## Texto apresentado
<<<<

Partindo da teoria da agência (6), em que o gestor (sobretudo de topo) tem necessidade em reduzir, de forma eficiente, todas as divergências de interesse e assimetrias informacionais com o subordinado por forma a manter ou até melhorar a relação de delegação com este, busca-se o “espírito de corpo” com o propósito de conciliar objetivos individuais com os organizacionais. Exemplo disso é a componente variável das remunerações alinhada com a definição de objectivos.

Do acordo ao conluio

A oportunidade para cometer delitos empresariais requer sempre a colaboração em conluio. Essa colaboração resulta sempre da existência de um acordo dentro da organização. Porém, o caracter ilícito da colaboração destinada à pratica de delitos corporativos (CM) impede que estes acordos sejam formalizados, pelo que também não são sindicáveis (7). Estes, estabelecem-se assim, tanto ao nível horizontal como vertical, requerendo sempre a aceitação de autoridade ou legitimidade entre as partes. Caracterizam-se pela comunhão de propósitos, no primeiro caso, e pela existência de instruções explícitas ou implícitas, no segundo. Mas, em todo caso, a confiança absoluta entre os autores é o requisito principal, pois, de outra forma, os riscos de denúncia impediriam a sua realização.

Bejecas e confiança

Então como se estabelece esse nível de confiança colusiva e delituosa entre pessoas que, à partida, não se conheciam? Um maior conhecimento pessoal promove a confiança e facilita a identificação dos cúmplices. Por princípio, quanto mais se conhece sobre uma pessoa, melhor se pode avaliar a sua fiabilidade e sobretudo, a sua fidedignidade. Os limites à capacidade de processamento de informação sugerem o recurso a mecanismos de simplificação e heurísticas de decisão. Assim, podemos verificar que certos atributos demográficos como Origem, Formação, Género ou mesmo a Idade, indicam semelhanças pessoais que por si mesmas tendem a promover a confiança. Partilhar entusiasmadamente uma experiência futebolística conta seguramente para aquelas experiências coletivas que maior cumplicidade gera entre os participantes. Estamos a falar da secreção de hormonas durante mais de 20 horas seguidas, num grupo estanque e em movimento constante, em tudo idêntico ao curso de comandos, só com mais cerveja.

(Auto) Regulação

Particularmente, em relação à criminalidade económica, há 20 anos que Anthony J Daboub (et al.), da Universidade do Texas (8), argumentava que estes delitos, quando praticados num coletivo, sê-lo-iam em grupos homogéneos onde se pode construir mais facilmente confiança mútua e onde o risco de dissidência é muito menor. A partir daqui, podemos perceber como abordagens tradicionais perdem a sua eficácia por completo. Isto porque, quando numa determinada organização se forma um conluio em que os sistemas de incentivos, os mecanismos de controlo e os propósitos de transparência são alinhados pelos interesses próprios e em coautoria na realização do Corporate Misconduct (CM), deixa de ser possível atribuir eficácia ao controlo da auditoria, sobretudo, quando os próprios órgãos de gestão estão direta- ou indiretamente envolvidos na comissão dos delitos, como foi no caso Siemens (9) e outros entre nós.

>>>>

## Instrução escrita
Pode copiar do texto sobre o conluio nas empresas tudo o que vai de "A oportunidade para" até "a sua realização.", sem mudar uma só palavra?

## Material extraído

<<<<

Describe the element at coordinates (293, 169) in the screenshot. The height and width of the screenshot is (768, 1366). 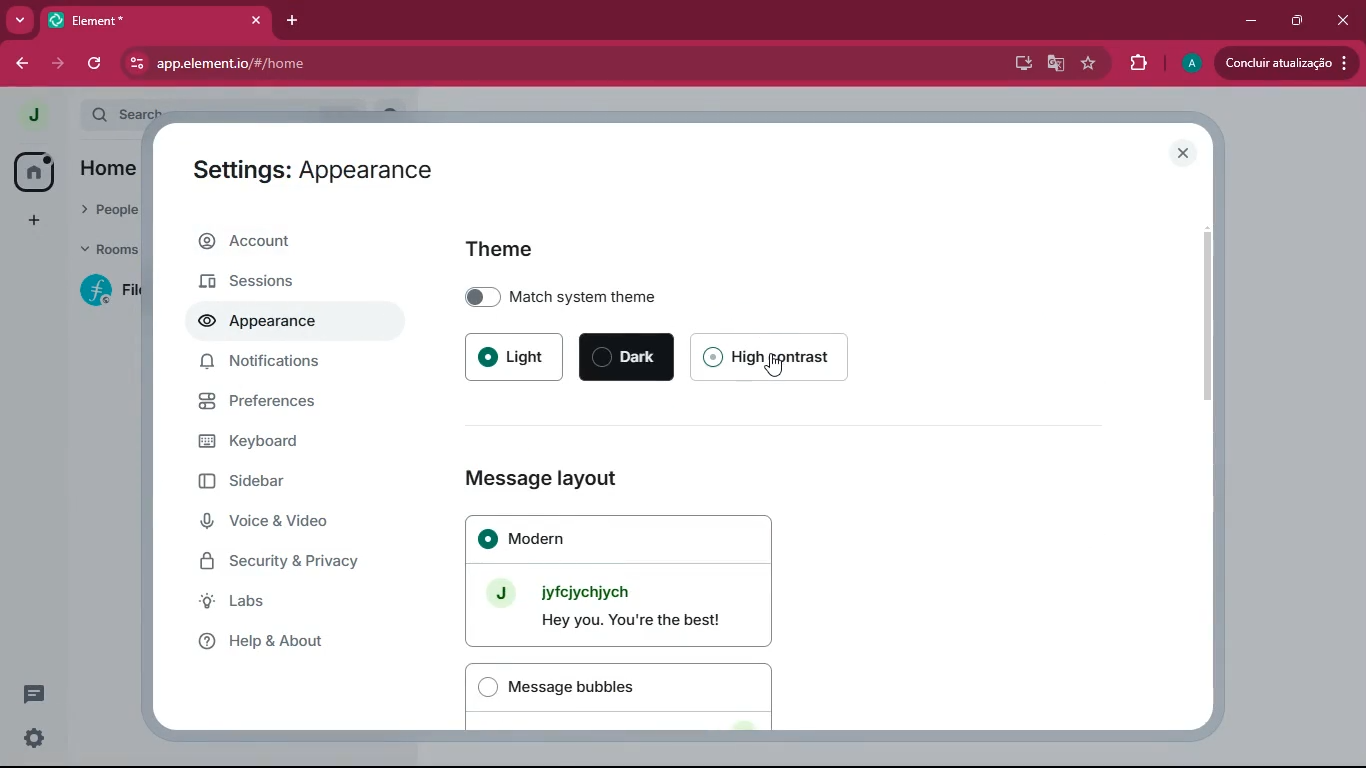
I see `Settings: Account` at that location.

>>>>
<<<<

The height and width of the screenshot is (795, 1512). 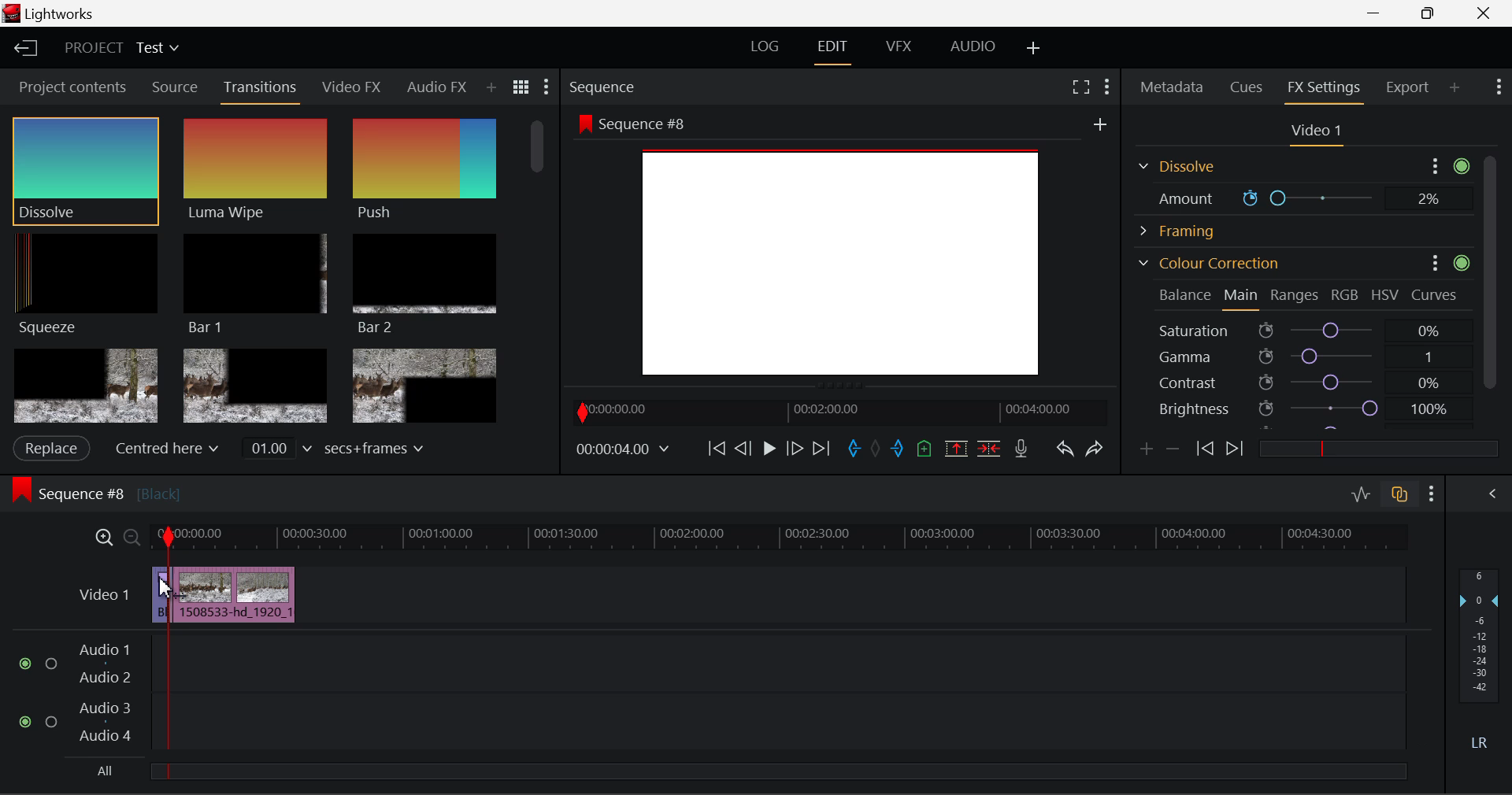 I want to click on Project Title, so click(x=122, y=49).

>>>>

## Resposta ao exercício
A oportunidade para cometer delitos empresariais requer sempre a colaboração em conluio. Essa colaboração resulta sempre da existência de um acordo dentro da organização. Porém, o caracter ilícito da colaboração destinada à pratica de delitos corporativos (CM) impede que estes acordos sejam formalizados, pelo que também não são sindicáveis (7). Estes, estabelecem-se assim, tanto ao nível horizontal como vertical, requerendo sempre a aceitação de autoridade ou legitimidade entre as partes. Caracterizam-se pela comunhão de propósitos, no primeiro caso, e pela existência de instruções explícitas ou implícitas, no segundo. Mas, em todo caso, a confiança absoluta entre os autores é o requisito principal, pois, de outra forma, os riscos de denúncia impediriam a sua realização.